Um dos pontos principais da conferência centrou-se no problema das moratórias de crédito públicas, que terminam em setembro deste ano. Segundo Mário Centeno, “vamos enfrentar a saída das moratórias. Temos que preparar o período pós-setembro que marca a saída das moratórias. Para isso, todos os setores económicos devem encetar o processo de desendividamento. Todos devem participar”, aconselhou.

O Parlamento aprovou na sexta-feira passada a prorrogação e alargamento das moratórias públicas para particulares e empresas de sectores afetados pela pandemia de covid-19. Para estes casos, as moratórias que terminavam no final de Setembro são prolongadas até 31 de Dezembro. Porém, a medida depende da aprovação da EBA para entrar realmente em vigor.

Em relação a prolongamentos das moratórias para outros setores, Centeno defendeu que continuar a adiar esse período será prejudicial. “Não consideramos que as moratórias de crédito são medidas que assumem um carácter de permanência, porque isso é negativo. (...) Não podemos ficar nessa ideia de eternizar o processo de moratórias de crédito”, salientou.

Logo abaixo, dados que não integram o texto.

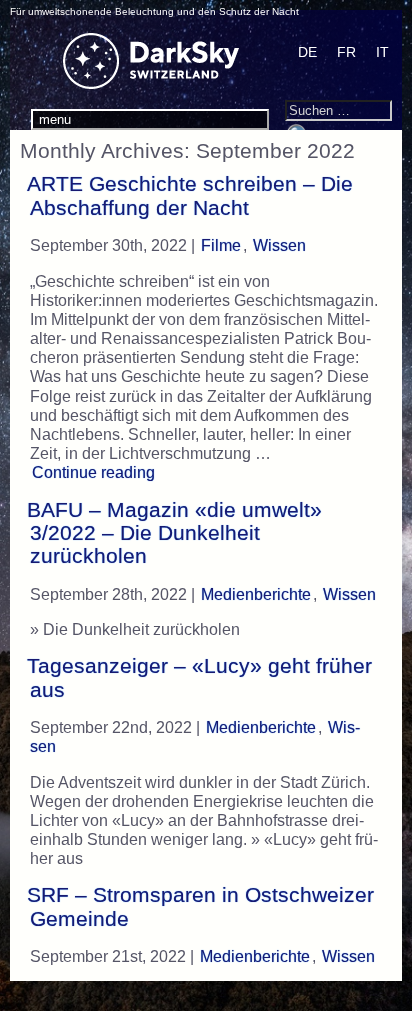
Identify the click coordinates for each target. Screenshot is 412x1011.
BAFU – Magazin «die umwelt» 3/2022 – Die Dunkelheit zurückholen (174, 533)
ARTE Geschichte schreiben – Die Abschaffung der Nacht (190, 195)
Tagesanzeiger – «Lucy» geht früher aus (199, 677)
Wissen (279, 245)
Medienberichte (256, 594)
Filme (221, 245)
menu (55, 119)
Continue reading (96, 472)
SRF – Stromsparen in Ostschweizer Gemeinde (200, 906)
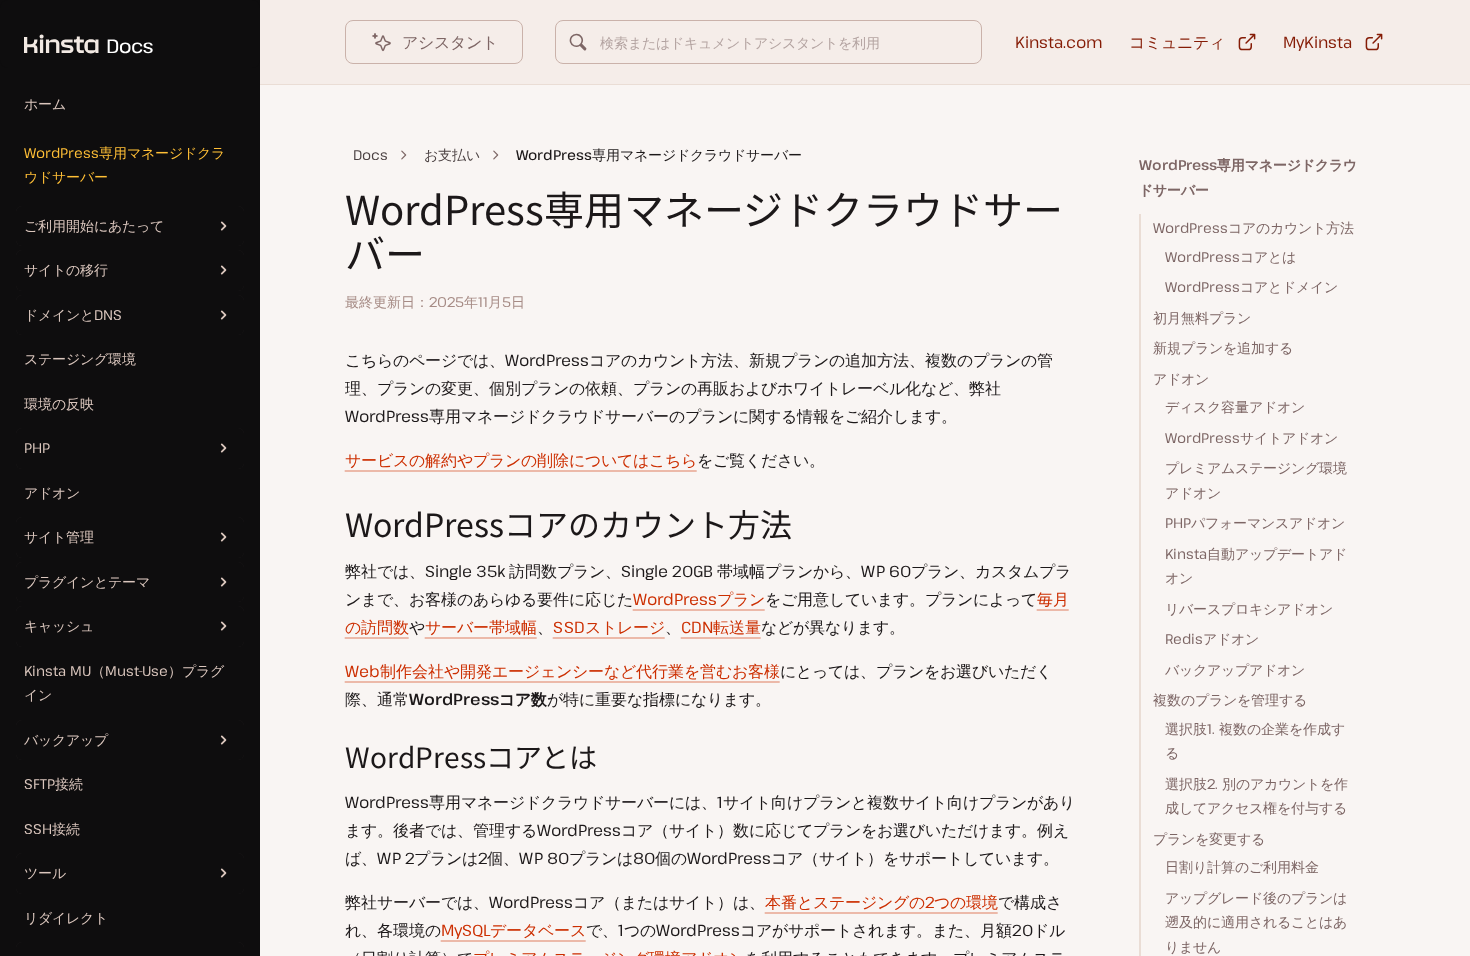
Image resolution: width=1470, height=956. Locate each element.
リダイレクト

Depois de mais de um ano com as moratórias em vigor, esses apoios continuam a ser essenciais para garantir a retoma económica sem problemas, considera a instituição liderada por Mário Centeno. “A retirada prematura das medidas de apoio pode colocar em causa a recuperação da atividade económica”, revelou o Banco de Portugal no relatório.

Porém, ainda é preciso um equilíbrio na gestão das medidas dado que a “sua manutenção por um período demasiado longo poderá introduzir distorções no funcionamento da economia, incluindo na intermediação financeira, e gerar ou potenciar a acumulação de vulnerabilidades”.

O relatório ainda aborda outros riscos para a estabilidade financeira do país, como é o caso de uma "correção dos preços no mercado imobiliário residencial em Portugal, que pode decorrer, inter alia, da potencial retração da procura de imóveis por não residentes, que surja associada a uma deterioração das condições de financiamento internacionais".

O mercado imobiliário comercial pode sofrer uma “queda adicional dos preços na sequência da ocorrida em 2020 para alguns segmentos”, como na área de retalho e hotéis. Por fim, ainda há o risco de "elevado endividamento das administrações públicas e o aumento das responsabilidades contingentes constituem uma vulnerabilidade da economia portuguesa".

Como preparar o período pós-moratórias?

Como Mário Centeno referiu, o melhor é participar de forma a não entrar em situação de endividamento. E, com o fim das moratórias, voltar a pagar a prestação de crédito pode ser um desafio para algumas famílias.

De acordo com o Banco de Portugal, se alguém sentir que não será capaz de pagar a mensalidade do empréstimo, deverá ser acionado o PARI (Plano de ação para o risco de incumprimento). As instituições bancárias têm o dever de prestar este auxílio, aconselhando e criando medidas que previnam o cliente de entrar em situação de dívida.

Além disso, é possível falar-se com o banco onde se fez o crédito de forma a que exista uma renegociação de taxas de juro. Para que as mensalidades de crédito sejam reduzidas e para que exista uma melhoria do orçamento mensal, é possível solicitar uma transferência de crédito habitação ou pedir-se para consolidar créditos. Ambas as soluções financeiras permitem que sejam aplicadas melhores condições de contrato de forma a baixar as prestações.